以下の研削加工の本文について答えてください。
1. 総形研削砥石15の回転軸16は、何の回転軸と平行になるように設けられますか?
2. クーラントノズル19から吐出されるクーラント20は、砥石の冷却のほかに何を除去しますか?
3. OFを形成する際、基板を砥石から遠ざける方向への移動は、OFをどこまで形成したところで始まりますか?

**本文:**
# # #
総形研削砥石15は、その回転軸16が、窒化物半導体基板10を吸着させて回転させる吸着ステージ17の回転軸と平行となるように設けられる。総形研削砥石15は、窒化物半導体基板10との当接面となる研削面(端面)18が、基板の端面傾斜形状と一致するような傾斜した直線となるような傾斜面を持つ砥石が使用される。この総形研削砥石15は高速回転させ、窒化物半導体基板10をその軸方向と直角に移動させて、総形研削砥石15の研削面18を窒化物半導体基板10の表面側端面の稜線に当接させる。窒化物半導体基板10は、ゆっくり回転させ、1回転の間で端面加工を完了させる。この際、クーラントノズル19からクーラント20を総形研削砥石15に向けて吐出させて、総形研削砥石15を冷却すると共に加工に伴って発生する研削熱及び切りくずを除去する。これによって、窒化物半導体基板10の端面13を傾斜直線状に加工することができる。
なお、窒化物半導体基板10にOFを形成する場合は、上記端面加工中、窒化物半導体基板10の回転位置がOFを形成したい位置に来たところで、窒化物半導体基板10が総形研削砥石15に更に近づくように窒化物半導体基板10の移動を開始させ(窒化物半導体基板10は常に一定速度でゆっくり回転している)、OF長さの半分を形成したところで、今度は逆に窒化物半導体基板10が総形研削砥石15から遠ざかるように窒化物半導体基板10の移動を開始させ、OFの形成が終了したところで、窒化物半導体基板10の移動を停止させることにより形成している。窒化物半導体基板10の移動停止後は、外周円弧部の端面加工が再開される。このように、窒化物半導体基板10が1回転する間にすなわち、1回のシーケンスで、外周円弧部の端面加工とOF形成およびOFの端面加工を実現することができる。
# # #
データ記録
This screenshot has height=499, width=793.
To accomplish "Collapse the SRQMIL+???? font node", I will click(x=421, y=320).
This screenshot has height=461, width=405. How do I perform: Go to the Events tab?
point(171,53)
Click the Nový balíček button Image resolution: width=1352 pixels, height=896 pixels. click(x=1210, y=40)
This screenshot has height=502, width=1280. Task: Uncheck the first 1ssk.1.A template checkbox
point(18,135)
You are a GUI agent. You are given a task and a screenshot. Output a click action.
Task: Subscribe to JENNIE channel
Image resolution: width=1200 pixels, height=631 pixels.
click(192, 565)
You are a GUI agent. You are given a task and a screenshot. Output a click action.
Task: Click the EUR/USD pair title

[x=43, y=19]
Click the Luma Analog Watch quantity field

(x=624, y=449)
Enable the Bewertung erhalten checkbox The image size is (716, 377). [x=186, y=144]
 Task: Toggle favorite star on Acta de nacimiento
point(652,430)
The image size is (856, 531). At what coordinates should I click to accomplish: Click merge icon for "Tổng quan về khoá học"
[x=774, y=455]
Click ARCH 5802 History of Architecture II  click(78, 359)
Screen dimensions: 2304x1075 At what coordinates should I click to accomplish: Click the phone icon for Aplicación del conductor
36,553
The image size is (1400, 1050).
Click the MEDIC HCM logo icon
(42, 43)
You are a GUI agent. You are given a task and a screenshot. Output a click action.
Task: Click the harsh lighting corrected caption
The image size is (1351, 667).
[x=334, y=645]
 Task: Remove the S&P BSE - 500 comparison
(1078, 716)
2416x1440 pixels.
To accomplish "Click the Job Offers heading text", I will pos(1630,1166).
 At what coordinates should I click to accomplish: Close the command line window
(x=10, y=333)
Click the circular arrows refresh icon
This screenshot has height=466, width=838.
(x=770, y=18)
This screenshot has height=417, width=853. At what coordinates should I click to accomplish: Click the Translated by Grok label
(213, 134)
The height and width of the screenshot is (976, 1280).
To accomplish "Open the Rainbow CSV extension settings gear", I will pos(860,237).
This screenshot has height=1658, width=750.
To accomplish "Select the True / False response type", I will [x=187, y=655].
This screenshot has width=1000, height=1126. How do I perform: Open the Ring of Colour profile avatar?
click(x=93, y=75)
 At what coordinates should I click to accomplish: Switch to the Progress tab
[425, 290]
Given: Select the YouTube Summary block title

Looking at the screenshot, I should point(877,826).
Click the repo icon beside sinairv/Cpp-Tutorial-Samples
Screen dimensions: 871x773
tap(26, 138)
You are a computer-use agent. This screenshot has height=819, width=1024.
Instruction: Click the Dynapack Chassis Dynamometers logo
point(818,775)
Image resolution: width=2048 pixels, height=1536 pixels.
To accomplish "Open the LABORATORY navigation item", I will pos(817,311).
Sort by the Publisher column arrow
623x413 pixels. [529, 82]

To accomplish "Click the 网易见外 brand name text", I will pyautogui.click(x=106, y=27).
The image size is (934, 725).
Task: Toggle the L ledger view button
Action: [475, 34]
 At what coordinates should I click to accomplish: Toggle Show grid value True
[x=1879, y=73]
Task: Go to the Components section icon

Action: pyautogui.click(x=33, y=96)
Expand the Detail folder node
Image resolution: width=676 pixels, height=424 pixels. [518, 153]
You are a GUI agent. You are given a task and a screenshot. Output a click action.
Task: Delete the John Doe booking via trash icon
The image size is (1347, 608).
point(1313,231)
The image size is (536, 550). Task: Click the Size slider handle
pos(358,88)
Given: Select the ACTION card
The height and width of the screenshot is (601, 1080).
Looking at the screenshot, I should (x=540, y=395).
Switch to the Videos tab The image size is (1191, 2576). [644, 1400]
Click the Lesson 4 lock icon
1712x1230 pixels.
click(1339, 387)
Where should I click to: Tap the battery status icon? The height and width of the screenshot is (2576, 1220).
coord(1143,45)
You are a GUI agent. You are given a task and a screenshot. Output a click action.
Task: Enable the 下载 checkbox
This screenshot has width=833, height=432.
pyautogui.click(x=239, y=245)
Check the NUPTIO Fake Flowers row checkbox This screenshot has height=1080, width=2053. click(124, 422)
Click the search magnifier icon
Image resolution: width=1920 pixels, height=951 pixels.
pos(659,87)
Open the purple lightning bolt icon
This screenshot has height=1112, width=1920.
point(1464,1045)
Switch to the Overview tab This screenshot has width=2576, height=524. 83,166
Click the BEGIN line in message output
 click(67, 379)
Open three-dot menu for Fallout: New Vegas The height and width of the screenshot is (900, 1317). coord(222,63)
# # #
**解答:**
1. 窒化物半導体基板10を吸着させて回転させる吸着ステージ17の回転軸
2. 加工に伴って発生する研削熱及び切りくず
3. OF長さの半分を形成したところ